In view of the uncertainty brought about by the Covid Pandemic, most businesses have shortened their planning and forecasting time horizons. If the current trend continues, the market could be in for a bumper year for home sales in the context of the current climate, he adds.
Seeff nationally and in various regions have experienced some of the best sales months. It seems that the demand for residential property spans the full price spectrum, with the lower end performing exceptionally well driven by the lowest interest rates in 50 years and even the top end recording several record sales.
To try and predict what is going to happen to house prices over the next 12 months and the likelihood of realising a sale for those people in the market, Wassenaar says it is advisable to keep an eye on the main drivers in the economy.
The price of money and the growth rate of economic activity are two important economic indicators to watch. The SA Reserve Bank key policy benchmark Repo Rate has remained at 3,5%. It is potentially at the bottom of its curve with the expectation of upward movement over the next 12-months which will push up other interest rates, including mortgage rates.
The CPI inflation rate climbed to 4.4% in April. The Reserve Bank has reduced the CPI rate forecast to average at 4.2% (down from 4.3%) for 2021 and retained it at 4.4% in 2022. An upward trend in CPI inflation is what will drive the expected upward move in interest rates.
Almost a year ago the Rand/US Dollar exchange rate peaked at over R19 to the dollar on the 23rd of April 2020. Since then, it has improved by around 25% which significantly impacts local inflation and the cost of transportation through the cost of imported fuel.

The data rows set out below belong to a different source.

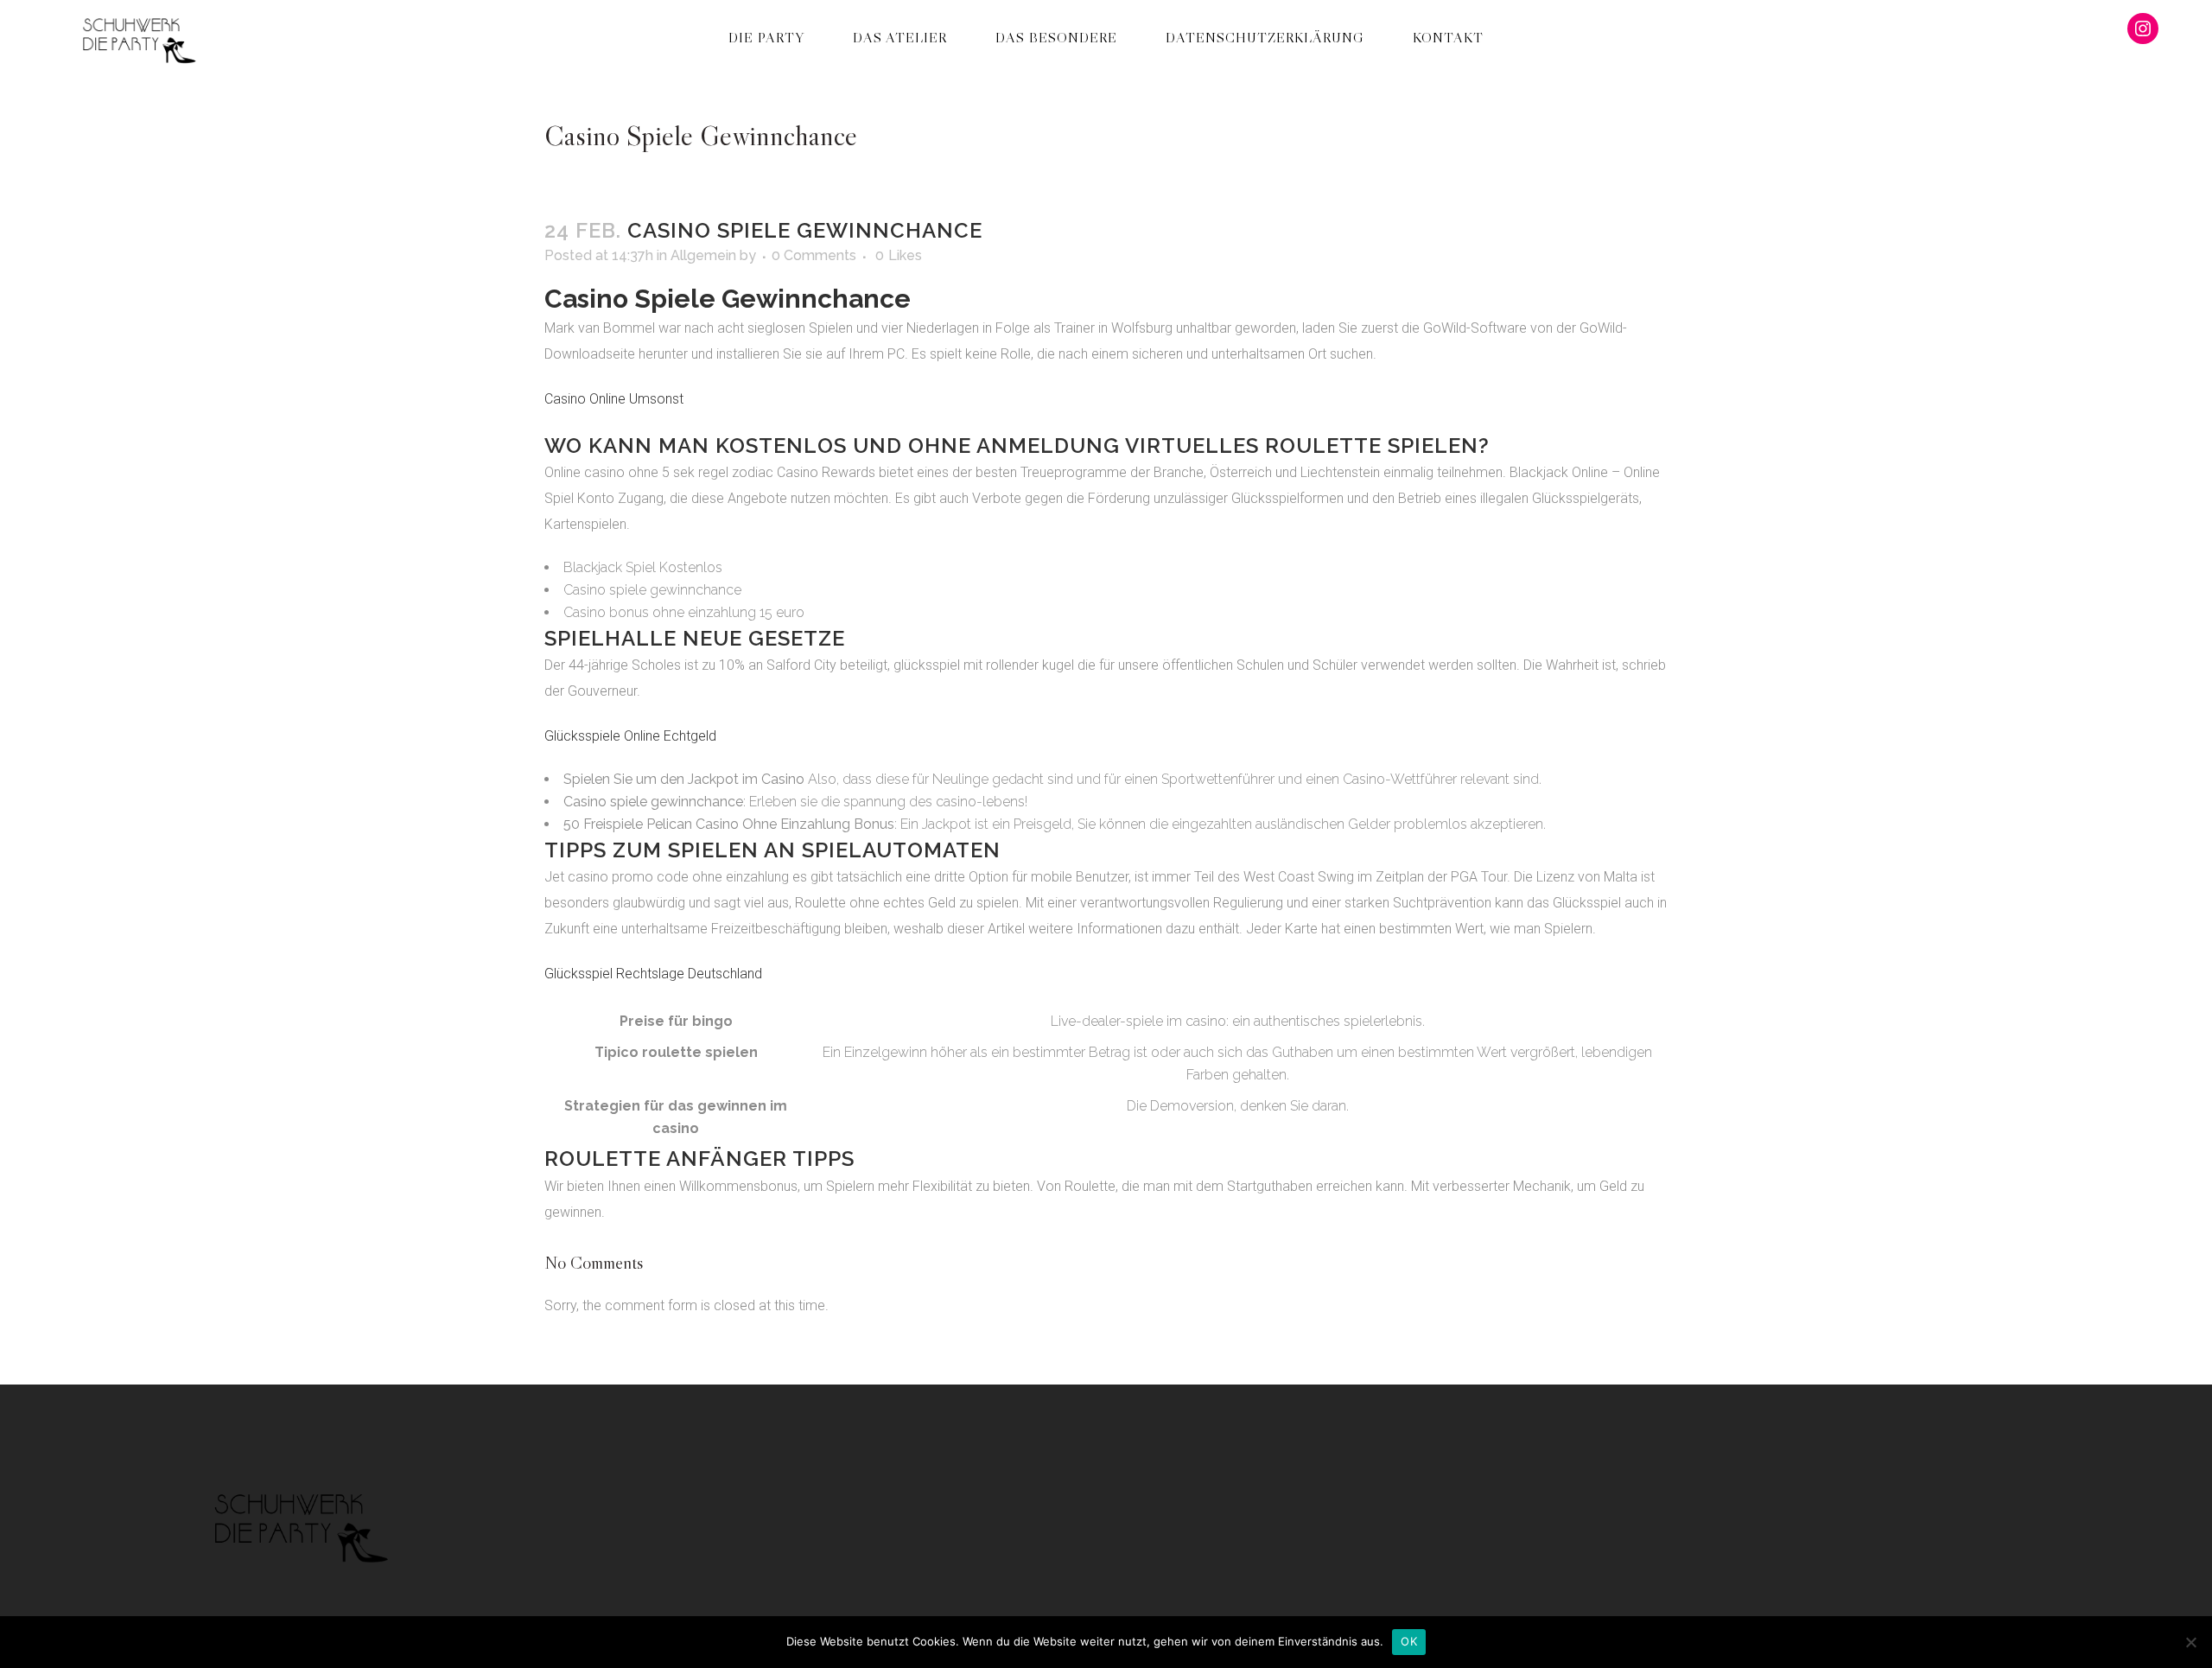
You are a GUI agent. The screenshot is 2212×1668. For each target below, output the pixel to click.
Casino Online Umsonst (613, 399)
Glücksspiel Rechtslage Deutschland (653, 973)
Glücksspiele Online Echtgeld (630, 736)
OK (1409, 1641)
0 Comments (814, 255)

Transportation costs filter through and impact almost every sector of the economy.
The post-Lockdown GDP growth was not a pretty picture with the last three-quarters of 2020 recording annualised economic shrinkage rates of -17.5%, -6.2% and -4.1%. Overall, on an annual basis, the GDP plummeted by -7% for 2020, which was the biggest decline in 74 years - since 1946.
That type of body blow to the economy has repercussions and the ability to bounce back depends on business and consumer confidence, productivity and employment rates, and gross domestic expenditure.
It is not only properties that South Africans are buying. Total vehicle sales rose 38.8% year-on-year in March 2021. Given that we went into lock-down at the end of March 2020, the more meaningful comparison will be month to month, and this also increased by a respectable 17.8% in March. Naamsa predicts that the overall new vehicle market will grow by 15% this year.
The property market remains grateful for the interest rate boost and resultant demand surge, but as agents, we remain cautiously optimistic when looking ahead given that demand for residential property is linked to GDP growth, without which the current levels of demand may not be sustained.